Le garde chasse était celui qui, évidemment, avait immiscé ce questionnement dans la population. Pourquoi revient-il systématiquement les mains vides ? L’homme, un barbu sans âge, semble fusionner avec sa carabine tant il ne la quitte jamais. Même à la taverne, lorsqu’il boit une cervoise, il garde la main sur la gâchette. Contrairement à la majorité des habitants, il ne partageait pas la gentille moquerie villageoise mais entretenait une certaine crainte vis-à-vis du jeune homme.

traileur en hiver

Un jour d’hiver noyé dans le brouillard, il décida de le suivre. Alors qu’Edmond passait sous sa fenêtre, le vieil homme s’équipa, pris quelques munitions, et ajusta son chapeau avant de disparaître dans la brume. Il connaissait tous les chemins de traverses de la forêt. Cela lui permit de maintenir presque constamment un oeil sur le jeune coureur malgré la rapidité de ce dernier. Le vieil homme le vit s’arrêter à plusieurs reprises de longues minutes. L’Arbrisseau se tenait alors debout, immobile, devant l’étendue forestières comme prostré face à une force surnaturelle.

Les zones où ils s’arrêtaient confirmèrent ses doutes. Aucune d’elles n’étaient propice à la pose de collet. Mais alors, que faisait-il pendant de longues minutes ? Alors que l’Arbrisseau contemplait la brume entre les hêtres, le vieil homme chargea sa carabine et sortit des fourrés où il était caché. Tout en avançant, il mettait en joue sa cible. Edmond l’avait repéré et l’enjoint à venir à côté de lui.

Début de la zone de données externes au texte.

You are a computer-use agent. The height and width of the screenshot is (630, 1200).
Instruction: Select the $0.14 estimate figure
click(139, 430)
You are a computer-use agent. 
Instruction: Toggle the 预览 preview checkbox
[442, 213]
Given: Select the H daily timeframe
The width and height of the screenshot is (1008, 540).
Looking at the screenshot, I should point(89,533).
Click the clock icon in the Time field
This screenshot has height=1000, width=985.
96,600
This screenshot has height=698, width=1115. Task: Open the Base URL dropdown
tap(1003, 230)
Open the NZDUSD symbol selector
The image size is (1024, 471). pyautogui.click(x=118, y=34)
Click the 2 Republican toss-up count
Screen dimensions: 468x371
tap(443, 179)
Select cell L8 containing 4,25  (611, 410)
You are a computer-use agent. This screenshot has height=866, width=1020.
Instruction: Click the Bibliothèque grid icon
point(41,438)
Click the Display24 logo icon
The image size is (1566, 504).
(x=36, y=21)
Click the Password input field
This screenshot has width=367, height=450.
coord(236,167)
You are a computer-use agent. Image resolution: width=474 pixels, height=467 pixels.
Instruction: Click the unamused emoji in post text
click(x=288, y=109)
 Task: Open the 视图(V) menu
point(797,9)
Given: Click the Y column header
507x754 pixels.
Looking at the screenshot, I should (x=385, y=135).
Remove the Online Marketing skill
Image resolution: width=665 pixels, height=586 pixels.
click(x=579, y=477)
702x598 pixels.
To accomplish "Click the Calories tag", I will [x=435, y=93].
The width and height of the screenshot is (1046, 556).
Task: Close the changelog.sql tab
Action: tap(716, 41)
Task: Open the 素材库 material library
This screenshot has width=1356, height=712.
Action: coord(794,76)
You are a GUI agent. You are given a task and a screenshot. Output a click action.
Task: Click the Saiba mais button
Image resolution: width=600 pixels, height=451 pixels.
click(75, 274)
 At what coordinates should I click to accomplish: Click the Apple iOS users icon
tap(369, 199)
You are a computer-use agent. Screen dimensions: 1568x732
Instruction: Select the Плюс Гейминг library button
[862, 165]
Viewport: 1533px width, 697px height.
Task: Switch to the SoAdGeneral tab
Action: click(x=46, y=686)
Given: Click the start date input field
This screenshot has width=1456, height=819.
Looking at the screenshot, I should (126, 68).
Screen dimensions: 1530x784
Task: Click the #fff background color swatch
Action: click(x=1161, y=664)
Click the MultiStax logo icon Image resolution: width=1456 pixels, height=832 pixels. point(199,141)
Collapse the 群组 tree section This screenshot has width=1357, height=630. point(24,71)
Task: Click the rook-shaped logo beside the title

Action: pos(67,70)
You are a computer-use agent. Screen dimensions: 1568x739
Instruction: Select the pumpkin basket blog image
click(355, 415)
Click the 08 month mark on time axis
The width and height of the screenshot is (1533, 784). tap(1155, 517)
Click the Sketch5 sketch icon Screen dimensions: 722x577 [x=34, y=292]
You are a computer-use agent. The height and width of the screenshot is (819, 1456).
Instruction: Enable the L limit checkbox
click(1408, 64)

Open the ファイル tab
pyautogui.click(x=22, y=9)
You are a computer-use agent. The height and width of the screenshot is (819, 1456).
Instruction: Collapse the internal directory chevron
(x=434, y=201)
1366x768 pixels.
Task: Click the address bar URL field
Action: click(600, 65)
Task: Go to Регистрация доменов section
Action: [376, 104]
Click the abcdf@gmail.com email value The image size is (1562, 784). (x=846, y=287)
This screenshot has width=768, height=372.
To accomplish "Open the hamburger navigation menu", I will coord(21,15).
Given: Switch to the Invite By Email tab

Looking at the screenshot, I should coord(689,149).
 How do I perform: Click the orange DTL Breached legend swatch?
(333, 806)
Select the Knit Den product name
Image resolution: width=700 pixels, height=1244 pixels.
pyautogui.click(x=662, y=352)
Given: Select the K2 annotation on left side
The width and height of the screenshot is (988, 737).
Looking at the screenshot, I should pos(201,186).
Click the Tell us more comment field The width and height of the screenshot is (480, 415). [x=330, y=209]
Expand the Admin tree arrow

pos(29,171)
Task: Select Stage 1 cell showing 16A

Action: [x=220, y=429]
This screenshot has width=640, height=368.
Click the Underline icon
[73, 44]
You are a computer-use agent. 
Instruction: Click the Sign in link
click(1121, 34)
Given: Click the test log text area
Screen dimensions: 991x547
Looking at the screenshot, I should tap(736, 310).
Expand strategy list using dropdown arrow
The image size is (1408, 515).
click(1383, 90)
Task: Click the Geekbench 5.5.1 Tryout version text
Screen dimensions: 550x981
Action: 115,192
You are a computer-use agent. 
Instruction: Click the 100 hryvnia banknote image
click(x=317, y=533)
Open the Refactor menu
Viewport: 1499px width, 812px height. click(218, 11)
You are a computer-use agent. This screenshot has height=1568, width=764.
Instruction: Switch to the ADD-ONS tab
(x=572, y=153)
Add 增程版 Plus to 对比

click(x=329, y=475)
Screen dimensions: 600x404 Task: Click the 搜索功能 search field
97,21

Devant eux, le balais de la brume dans les arbres dynamisaient un paysage habituellement morne. Ces volutes brumeux n’étaient rien d’autre que des renards, brocards et autres rapaces qui, sans crier gare, sont apparus au regard du vieil homme.

traileur en hiver

« Contemple, lui dit l’Arbrisseau ». Le regard du vieil homme se projeta dans l’horizon. Il se retourna vers Edmond mais celui-ci avait disparu. Il était désormais seul au milieu de la brume à contempler l’immensité.

Certains disent que le coureur des bois n’étaient autre que l’esprit de la forêt lui-même. D’autres affirment que le vieil homme, pris d’une furie chasseresse, abattit le jeune homme de sang-froid. Une chose est certaine, le vieux barbu sortit du bois et brula son arme avant de disparaître à son tour. La légende raconte, que par jour de brume dans le Bois-du-duc, deux ombres furtives dépassent les carrioles… en courant.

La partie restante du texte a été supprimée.